If the only goal of DFS/BFS is to visit every node in a tree or graph, then their capabilities are essentially the same, and we naturally prefer DFS for its simpler code and lower space complexity. That said, there are certain scenarios where DFS simply cannot do the job and only BFS will work. These are the two scenarios this article covers: “level-order traversal” and “shortest path.”

This article includes the following topics:

  • Comparing the characteristics of DFS and BFS
  • Applicable scenarios for BFS
  • How to perform level-order traversal with BFS
  • How to solve shortest path problems with BFS

DFS vs. BFS

Let’s first compare the code for DFS traversal and BFS traversal on a binary tree.

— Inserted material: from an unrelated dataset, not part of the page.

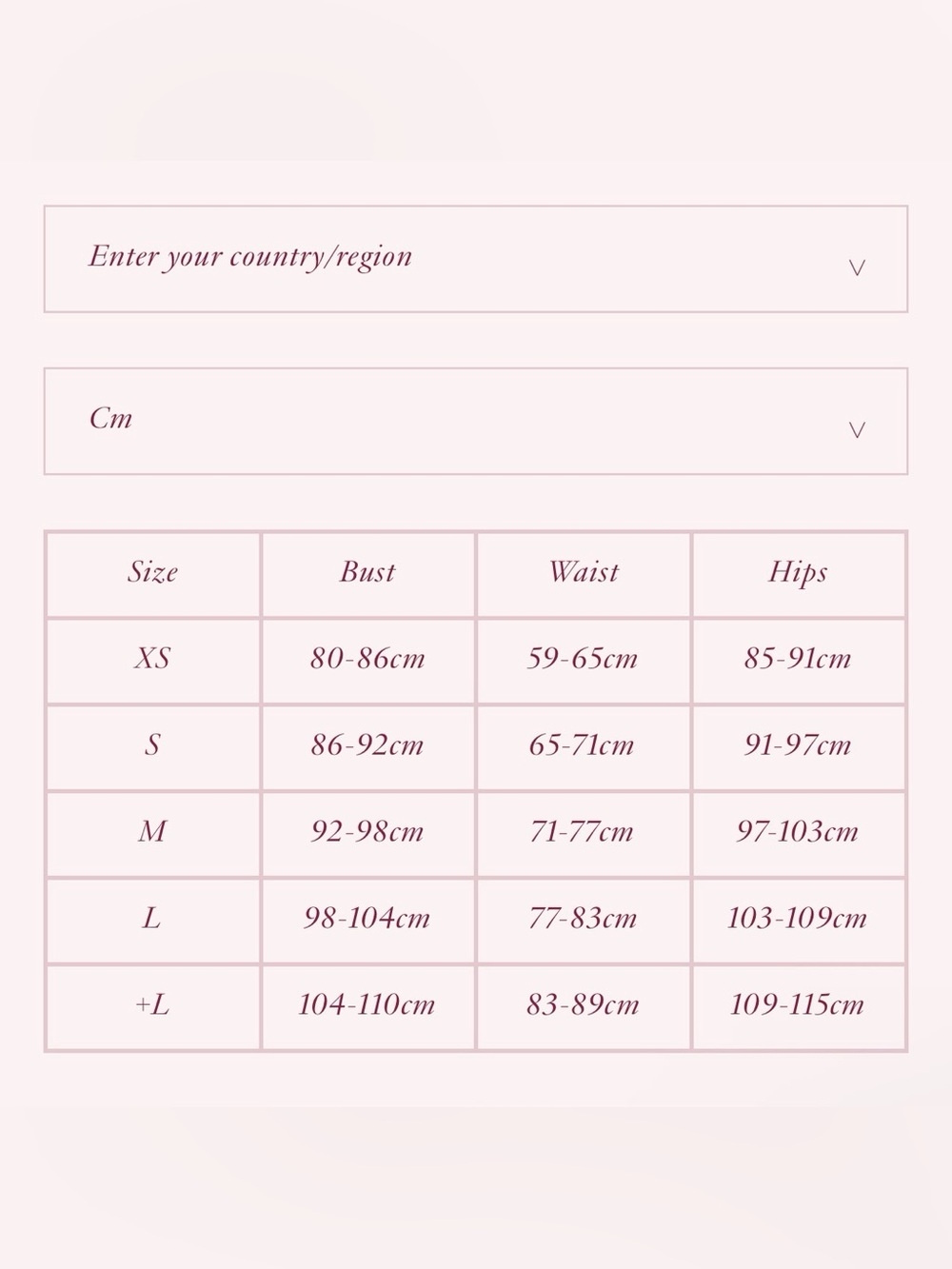
Task: Click the 97-103cm hips cell
Action: (798, 831)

DFS traversal uses recursion:

void dfs(TreeNode root) {
    if (root == null) {
        return;
    }
    dfs(root.left);
    dfs(root.right);
}

BFS traversal uses a queue data structure:

void bfs(TreeNode root) {
    Queue<TreeNode> queue = new ArrayDeque<>();
    queue.add(root);
    while (!queue.isEmpty()) {
        TreeNode node = queue.poll(); // In Java, queue "pop" is written as poll()
        if (node.left != null) {
            queue.add(node.left);
        }
        if (node.right != null) {
            queue.add(node.right);
        }
    }
}

Just comparing the two snippets, the most obvious impression is: DFS traversal code is so much more concise than BFS! This is because recursion implicitly uses the system’s stack, so we don’t need to maintain a data structure ourselves. If all we need is a simple traversal of a binary tree, DFS is clearly the more convenient choice.

Although both DFS and BFS visit every node in the binary tree, they visit nodes in different orders.

DFS vs. BFS comparison
DFS vs. BFS comparison

This traversal order is the fundamental reason why BFS can be used to solve “level-order traversal” and “shortest path” problems. Below, we’ll walk through several example problems to see how BFS tackles level-order traversal and shortest path problems.

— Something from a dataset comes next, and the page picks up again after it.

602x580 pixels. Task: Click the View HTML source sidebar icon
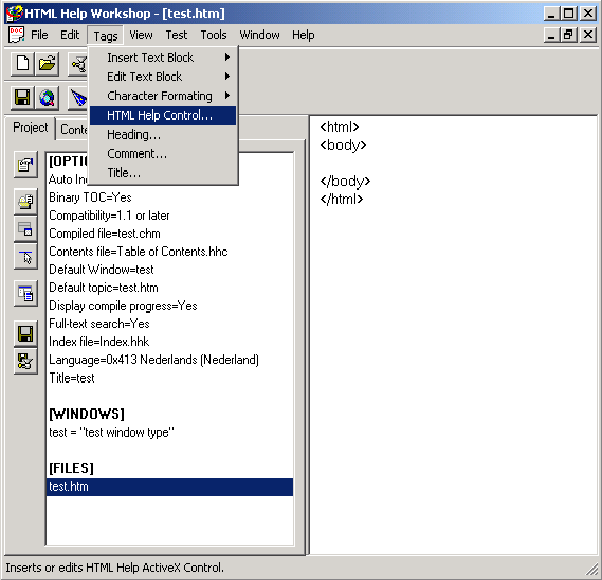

BFS Application 1: Level-Order Traversal

LeetCode 102. Binary Tree Level Order Traversal (Medium)

Given a binary tree, return the node values obtained by level-order traversal. Level-order traversal means visiting all nodes level by level, from left to right.

What is level-order traversal? Simply put, it means dividing the binary tree into layers and then traversing each layer from left to right:

Level-order traversal of a binary tree
Level-order traversal of a binary tree

At first glance, this traversal order looks the same as BFS, so we might think we can directly use BFS to get the level-order traversal result. However, the required output format of level-order traversal differs from that of BFS. Level-order traversal requires us to distinguish each level, meaning it returns a two-dimensional array. BFS traversal, on the other hand, produces a one-dimensional array with no way to distinguish levels.

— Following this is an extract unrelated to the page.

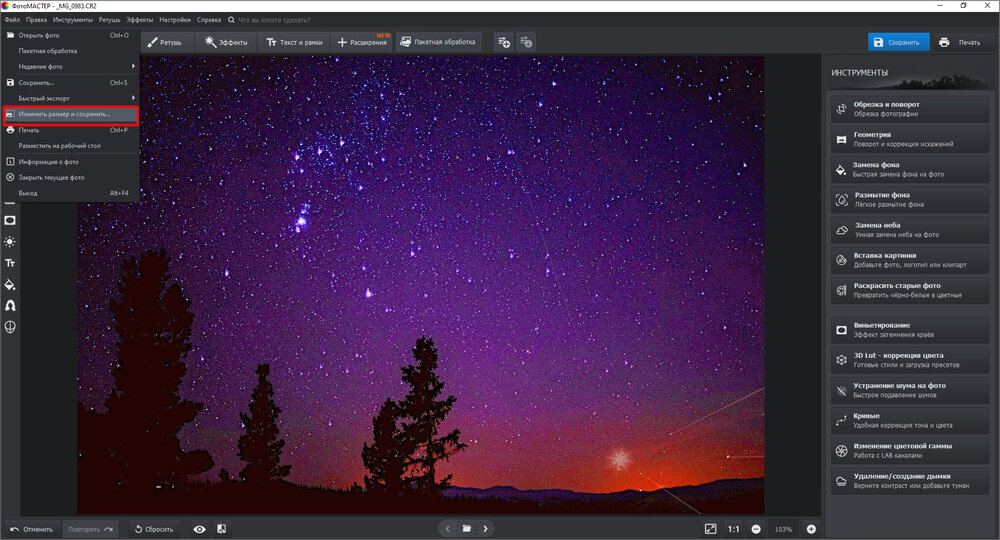Toggle the eye preview of original photo

coord(199,529)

Different output results of BFS traversal vs. level-order traversal
Different output results of BFS traversal vs. level-order traversal

So how do we separate BFS traversal results into layers? Let’s first observe how nodes are enqueued and dequeued during BFS traversal:

BFS traversal process (animated)
BFS traversal process (animated)

Let’s capture a specific moment during BFS traversal:

Queue state at a certain moment during BFS traversal
Queue state at a certain moment during BFS traversal

As you can see, the queue currently contains nodes 3, 4, and 5, which come from level 1 and level 2 respectively. At this point, level 1 nodes haven’t all been dequeued yet, but level 2 nodes have already entered, and nodes from both levels are adjacent in the queue. We cannot tell which level a node in the queue belongs to.

Therefore, we need to slightly modify the code. Before traversing each level, we first record the number of nodes nn currently in the queue (which is the number of nodes in this level), and then process all nn nodes of this level in one go.

// Level-order traversal of a binary tree
void bfs(TreeNode root) {
    Queue<TreeNode> queue = new ArrayDeque<>();
    queue.add(root);
    while (!queue.isEmpty()) {
        int n = queue.size();
        for (int i = 0; i < n; i++) { 
            // The variable i has no special meaning; it is only used to loop n times
            TreeNode node = queue.poll();
            if (node.left != null) {
                queue.add(node.left);
            }
            if (node.right != null) {
                queue.add(node.right);
            }
        }
    }
}

With this, we’ve transformed BFS traversal into level-order traversal. During the traversal, the process of enqueuing and dequeuing nodes looks like this:

BFS level-order traversal process (animated)
BFS level-order traversal process (animated)

As you can see, in each iteration of the while loop, all nodes of the current level are dequeued, and all nodes of the next level are enqueued. This achieves level-order traversal.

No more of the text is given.